À l’égard du Japon, le constat posé est sans appel. Le déclin d’un pays qualifié de « déclassé » (p. 74) est jugé probable face à une Chine dont il est devenu commercialement dépendant (mais quel État dans le monde ne l’est pas ?) et qui est en train de le dépasser économiquement (ce fut déjà le lot de tous les États avancés d’Europe occidentale).
Pour conclure, François Heisbourg révèle, avec optimisme, « la relative bonne tenue de nombre des pays les plus pauvres » (p. 105), laquelle serait due, entre autres, à « l’accès accéléré de leur population aux technologies de l’information et de la communication » (p. 132). Mais c’est aussi simplement l’unique conséquence positive d’une marginalisation sans cesse accrue des économies impécunieuses à l’égard des actuelles logiques financières et commerciales.

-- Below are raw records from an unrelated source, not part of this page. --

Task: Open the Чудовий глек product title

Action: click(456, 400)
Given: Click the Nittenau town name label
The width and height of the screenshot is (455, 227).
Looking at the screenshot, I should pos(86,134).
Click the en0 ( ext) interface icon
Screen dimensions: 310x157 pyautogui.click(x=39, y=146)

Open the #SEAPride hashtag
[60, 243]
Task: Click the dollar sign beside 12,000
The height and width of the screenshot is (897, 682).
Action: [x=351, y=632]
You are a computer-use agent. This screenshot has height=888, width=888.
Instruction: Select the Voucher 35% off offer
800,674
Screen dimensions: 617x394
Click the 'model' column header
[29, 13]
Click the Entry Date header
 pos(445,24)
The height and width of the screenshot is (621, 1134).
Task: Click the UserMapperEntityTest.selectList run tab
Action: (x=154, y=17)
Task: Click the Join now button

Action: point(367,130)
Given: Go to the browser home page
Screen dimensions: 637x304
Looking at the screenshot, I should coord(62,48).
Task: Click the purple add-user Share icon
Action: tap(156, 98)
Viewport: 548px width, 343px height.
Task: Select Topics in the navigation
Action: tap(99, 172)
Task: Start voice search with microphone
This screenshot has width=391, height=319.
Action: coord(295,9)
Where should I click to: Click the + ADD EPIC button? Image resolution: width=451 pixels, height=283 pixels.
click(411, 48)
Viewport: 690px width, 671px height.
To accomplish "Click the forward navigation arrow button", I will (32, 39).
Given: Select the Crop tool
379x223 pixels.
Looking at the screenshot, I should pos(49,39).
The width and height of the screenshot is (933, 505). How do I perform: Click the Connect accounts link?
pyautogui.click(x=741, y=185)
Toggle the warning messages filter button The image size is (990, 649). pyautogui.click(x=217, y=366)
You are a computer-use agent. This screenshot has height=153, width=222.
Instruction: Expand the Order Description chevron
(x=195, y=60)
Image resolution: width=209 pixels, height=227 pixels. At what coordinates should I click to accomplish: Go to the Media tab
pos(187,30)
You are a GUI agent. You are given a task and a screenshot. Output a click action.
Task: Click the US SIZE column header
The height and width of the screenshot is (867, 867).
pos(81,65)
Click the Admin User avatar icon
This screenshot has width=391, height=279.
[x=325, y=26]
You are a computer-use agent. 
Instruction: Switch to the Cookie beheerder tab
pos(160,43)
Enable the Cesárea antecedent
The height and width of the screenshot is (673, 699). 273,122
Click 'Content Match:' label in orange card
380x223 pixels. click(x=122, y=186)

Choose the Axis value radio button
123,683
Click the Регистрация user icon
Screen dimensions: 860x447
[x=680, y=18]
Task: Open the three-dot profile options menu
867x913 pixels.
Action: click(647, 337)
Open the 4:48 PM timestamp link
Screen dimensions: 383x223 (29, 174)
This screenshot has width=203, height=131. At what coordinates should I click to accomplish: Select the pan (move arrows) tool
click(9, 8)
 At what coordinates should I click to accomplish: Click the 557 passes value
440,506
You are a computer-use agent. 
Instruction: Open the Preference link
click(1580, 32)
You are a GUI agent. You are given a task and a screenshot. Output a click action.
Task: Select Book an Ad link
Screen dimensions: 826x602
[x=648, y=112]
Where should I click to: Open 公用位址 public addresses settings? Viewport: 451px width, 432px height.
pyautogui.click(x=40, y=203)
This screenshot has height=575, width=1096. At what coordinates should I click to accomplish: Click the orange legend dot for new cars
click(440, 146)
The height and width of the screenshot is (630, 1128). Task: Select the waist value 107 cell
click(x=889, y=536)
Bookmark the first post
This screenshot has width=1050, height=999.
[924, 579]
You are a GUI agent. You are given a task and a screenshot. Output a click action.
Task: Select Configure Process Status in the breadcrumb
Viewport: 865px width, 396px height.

In fine, la nécessité de rétablir la croissance pousse les États, de façon regrettable, à laisser de côté de grandes questions déterminantes pour le développement durable de la planète, dont la problématique environnementale. Et pourtant, l’auteur souligne deux choses. D’une part l’urgence de la situation. D’autre part, les États auraient tout intérêt à considérer les technologies propres comme une opportunité prometteuse dans la mesure où elles seront indubitablement un « relais de croissance et un facteur de puissance y compris stratégique » (p. 134). Aux décideurs politiques de s’atteler à la tâche de préparer l’avenir en tirant les leçons des erreurs du passé. C’est à cette prise de conscience qu’invite François Heisbourg.